Chappell Roan Debuts New Lesbian Country Song on ‘Saturday Night Live’

Her kink is… country?

Chappell Roan went from the “Pink Pony Club” to the country club on “Saturday Night Live,” surprising fans by going country in both look and sound for her second number of the show, the premiere of a brand new song that marries C&W with LGBTQ+.

“I get the job done,” Roan sang in the refrain of the new song, which shares a theme with “Femininomenon” in making the argument that pleasing a woman is sometimes (or always?) a job best left to a fellow woman.

“All you country boys saying you know how to threaten a woman right,” Roan said during a spoken word aside in the song — “Well, only a woman knows how to treat a woman right. “She gets the job done.”
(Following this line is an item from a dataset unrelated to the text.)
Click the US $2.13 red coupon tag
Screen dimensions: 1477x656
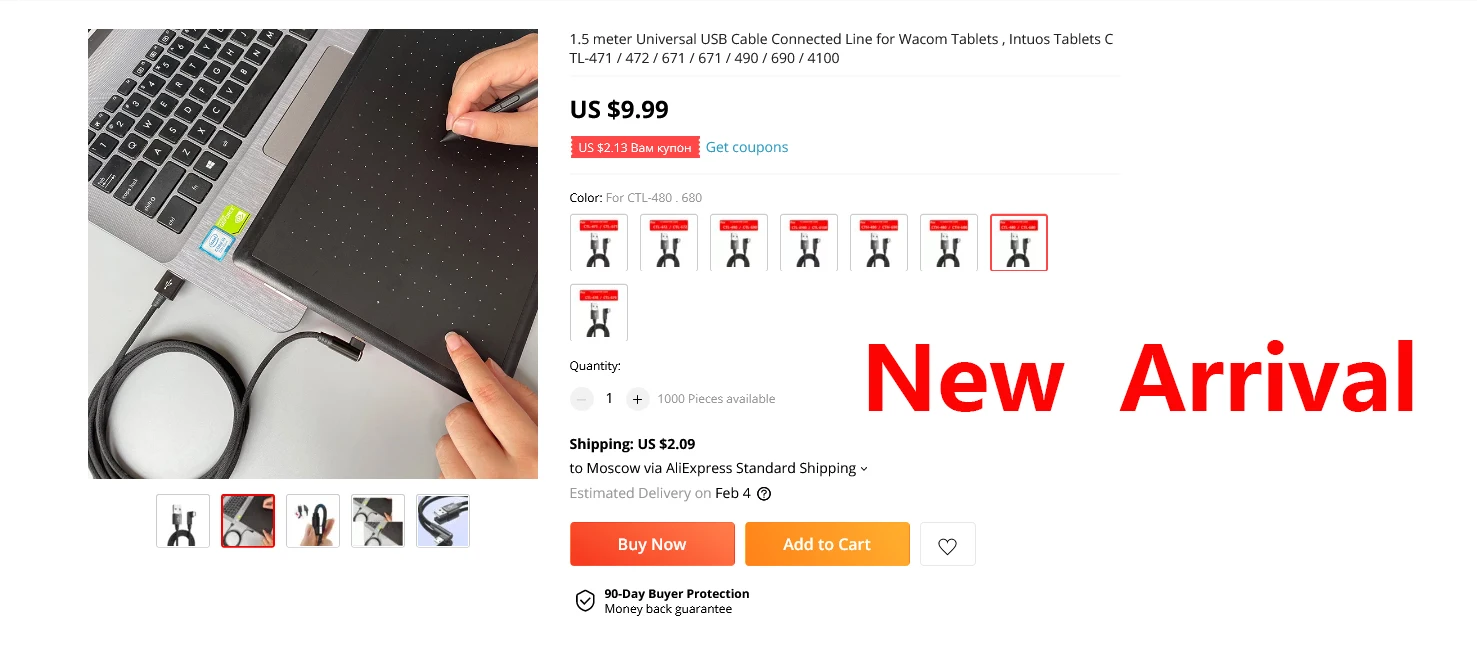pos(635,148)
For this second appearance late in the show, Roan was still wearing the large red wig with white streaks that marked her initial look when she earlier performed her signature song “Pink Pony Club.” Apart from that, everything was different, all the way to Roan’s background singers and all-female band having switched to old-school denim and Western-wear shirts, while Roan reappeared in a gingham-style halter top, short-shorts and boots that almost could have been right out of “The Dukes of Hazzard.”

Except “dukes” didn’t have much to do with it: Roan was distinctly celebrating the duchesses of Hazzard, with moderately risque lyrics about partners giving and receiving and the assurance that “it’s just in my nature to take it like a taker” and “you don’t need to hurry.”
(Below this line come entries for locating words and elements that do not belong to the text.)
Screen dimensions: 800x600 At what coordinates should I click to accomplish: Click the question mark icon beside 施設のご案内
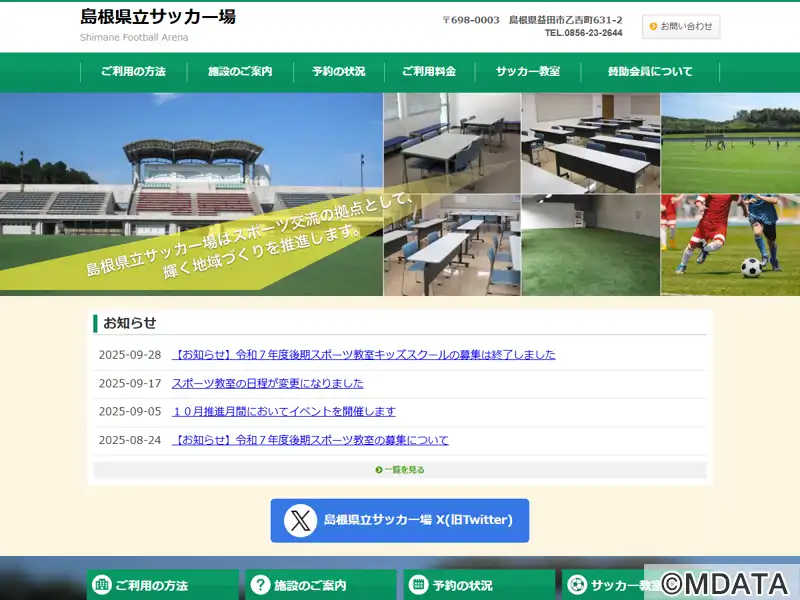click(261, 585)
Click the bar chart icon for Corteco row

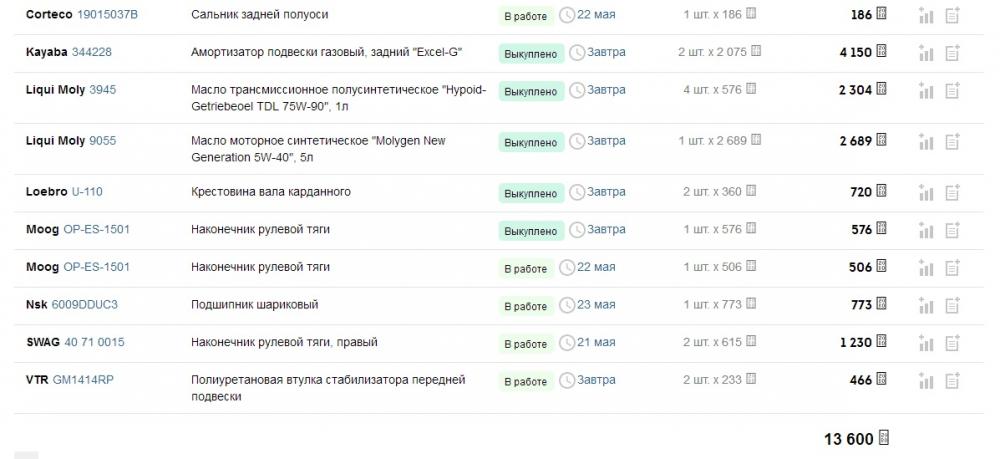pos(926,15)
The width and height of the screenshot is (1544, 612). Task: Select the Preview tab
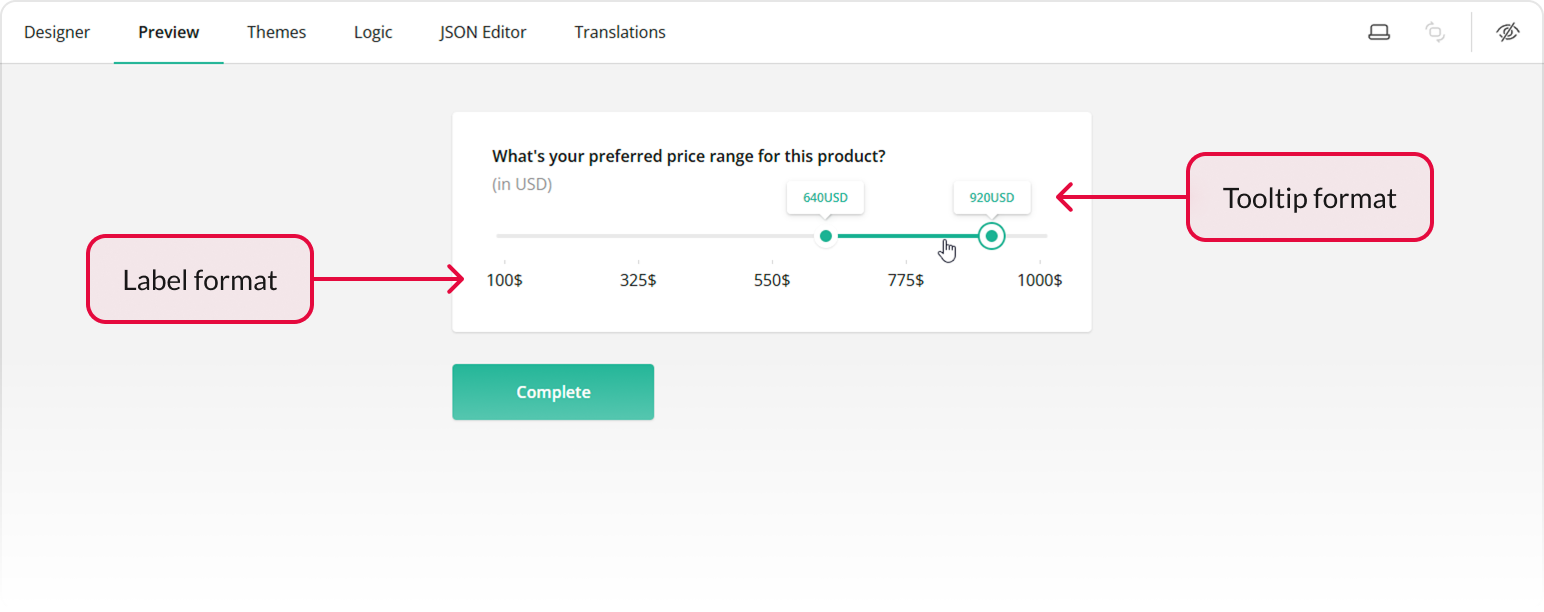168,31
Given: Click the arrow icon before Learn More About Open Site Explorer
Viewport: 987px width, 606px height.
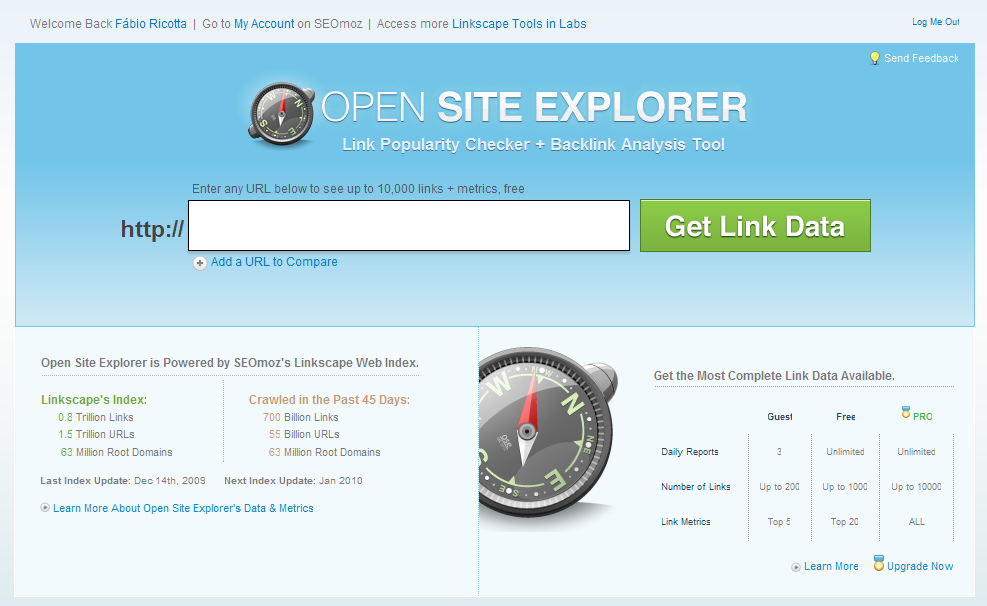Looking at the screenshot, I should coord(45,508).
Cartoon bears and other animated forest animals looked on as Roan’s suddenly fiddle-powered band drove the country banger home.
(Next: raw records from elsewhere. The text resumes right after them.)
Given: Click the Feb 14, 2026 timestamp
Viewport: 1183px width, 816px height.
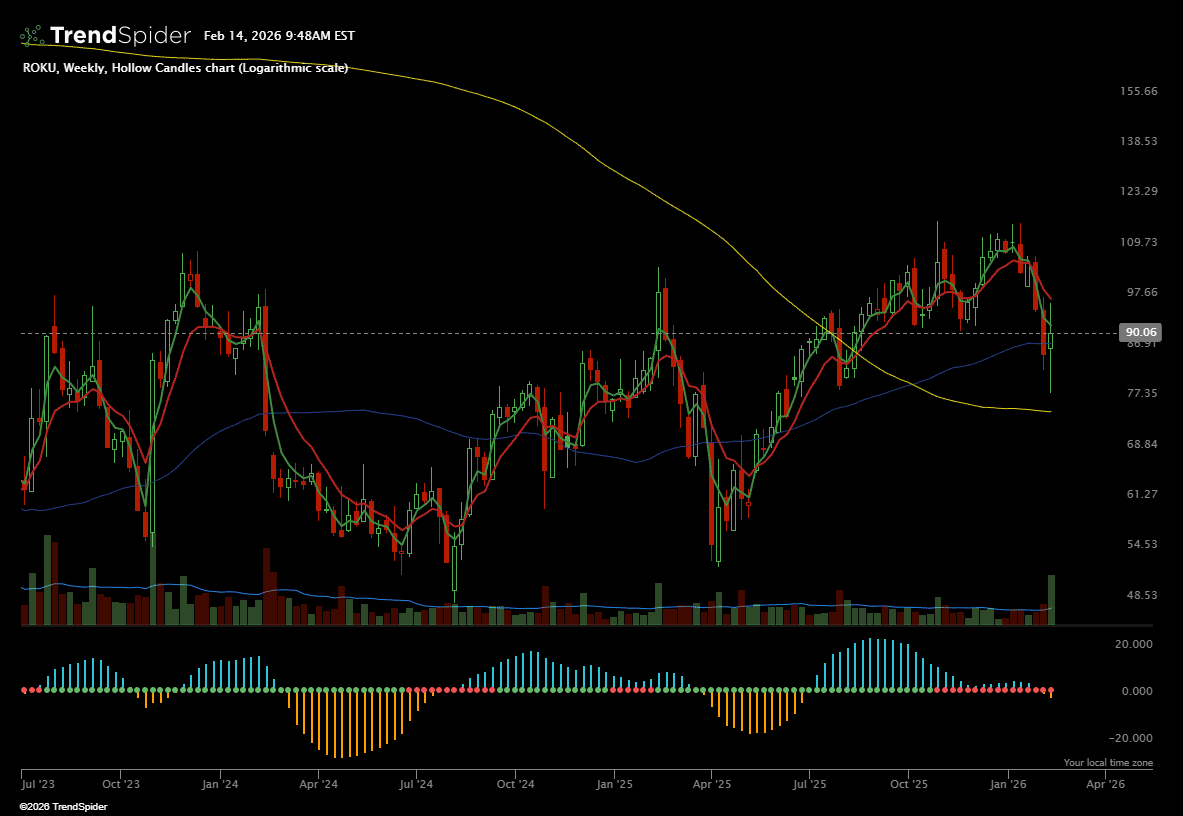Looking at the screenshot, I should (279, 36).
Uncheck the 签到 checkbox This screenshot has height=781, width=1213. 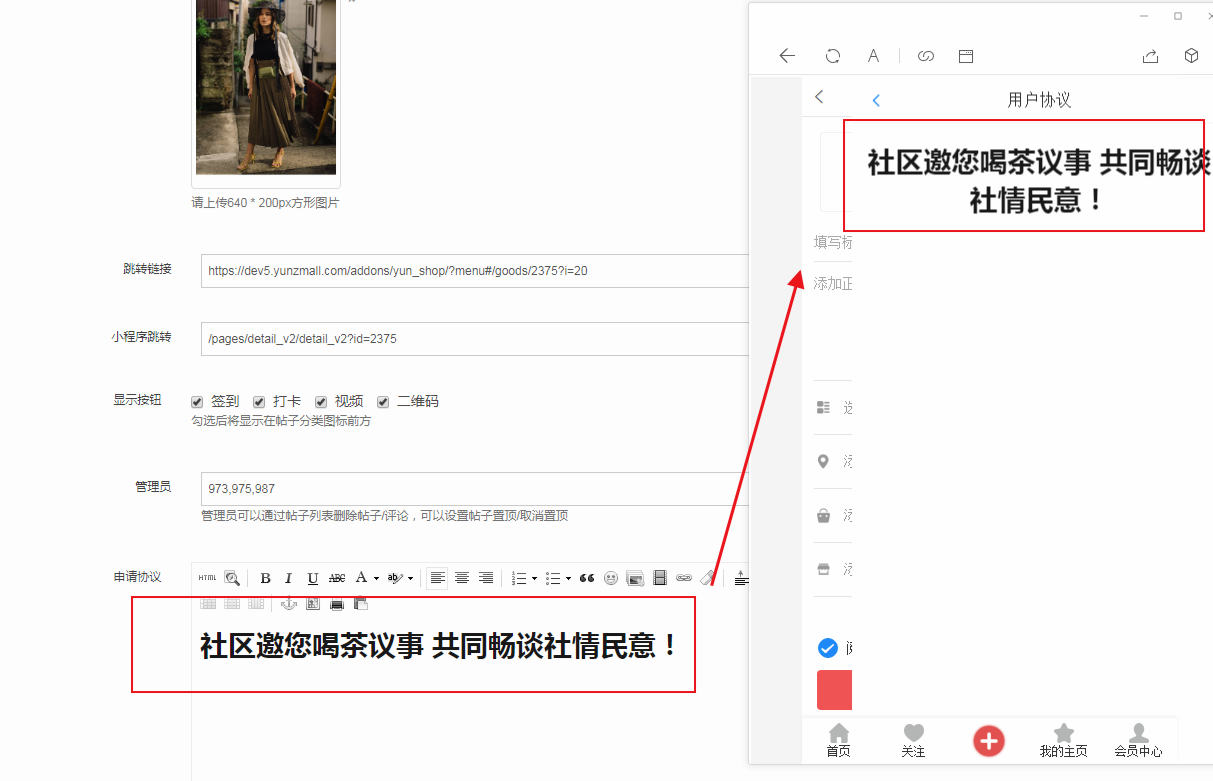[x=197, y=402]
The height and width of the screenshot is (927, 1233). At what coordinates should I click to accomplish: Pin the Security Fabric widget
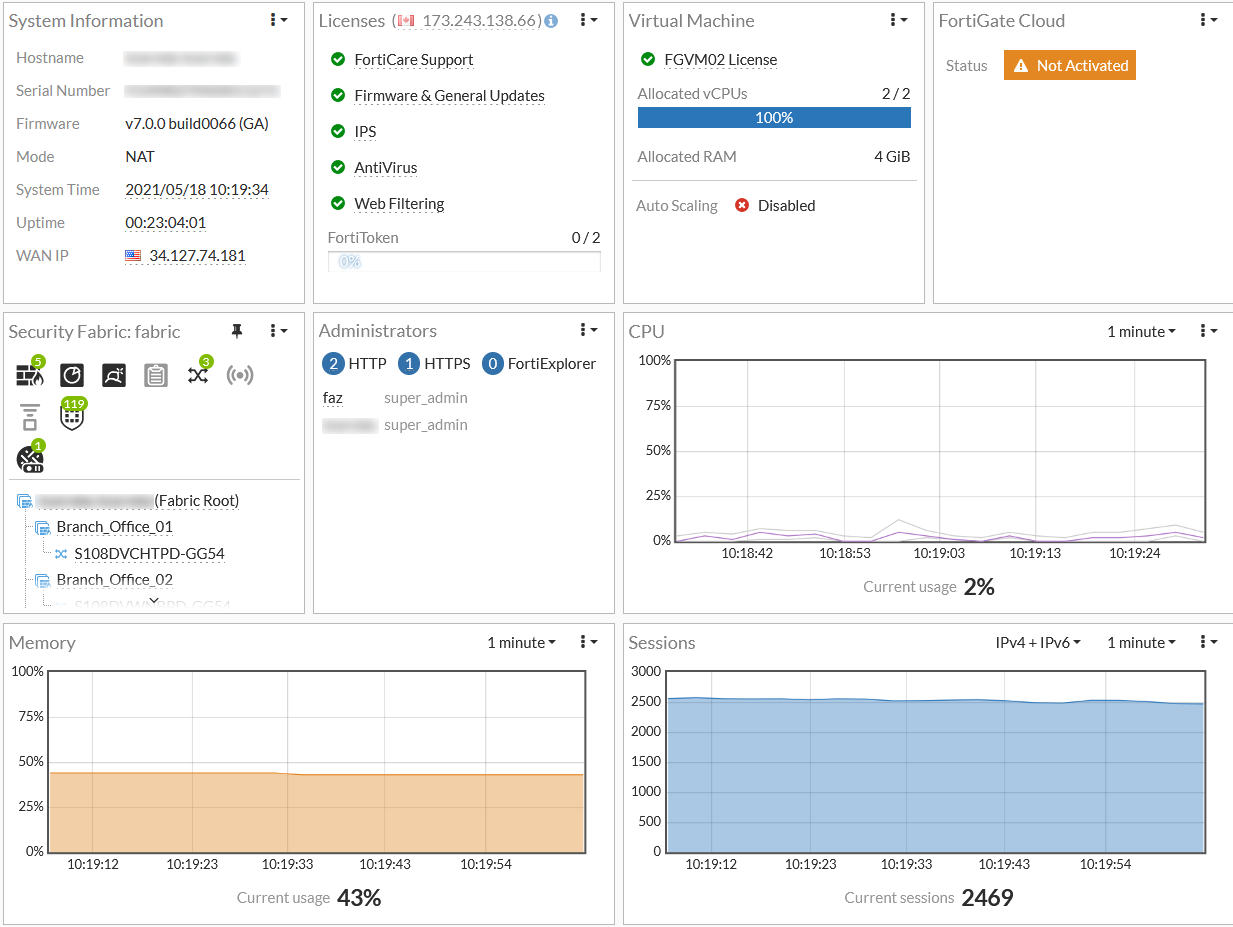point(237,331)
Roan did not immediately announce or post an official title for the new song, which from the sound of it is likely to be either “I Get the Job Done” or “She Gets the Job Done.”

This past week, Roan posted a photo of herself with the album cover of her debut album and suggested in the caption that it was about to be supplanted by a new one, though no hint of a timetable for recording or release was offered.

Earlier on “SNL,” Roan performed “Pink Pony Club” and went off-mic for the final pre-chorus so that the studio audience could sing it on her behalf. Perhaps the show’s audio technicians turned the ambient sound up more than normal, but it sounded as if the entire audience might consist of die-hard Roan fans, judging from the volume of the sing-along coming through television sets.

Roan’s performance was 13 years in the making, or at least the dreaming. On her social media earlier in the week, she posted a screenshot of a Facebook post she made in April 2011, when she would have been 13, under her pre-stage name, Kayleigh Amstutz, prophetically reading: “I am determined to be on SNL.”

There’s no indication yet whether Roan’s move toward country portends a larger change of direction for her sophomore album or, as is more likely, represents a one-off. Either way, she’s one of several major pop artists who’ve dipped their toe into the genre as of late, with Beyonce and Post Malone both having released country-themed albums this year and Lana Del Rey having been at work on one for some time .

Roan’s new song is not the first lesbian country song, of course. Among them is the Highwomen’s “If She Ever Leaves Me,” and points of comparison in this burgeoning subgenre could come up as a topic of conversation when Brandi Carlile moderates a discussion with Roan and her producer Dan Nigro in Los Angeles this week.

Now, the big question: Will Roan be invited to get the job done with a Grand Ole Opry appearance?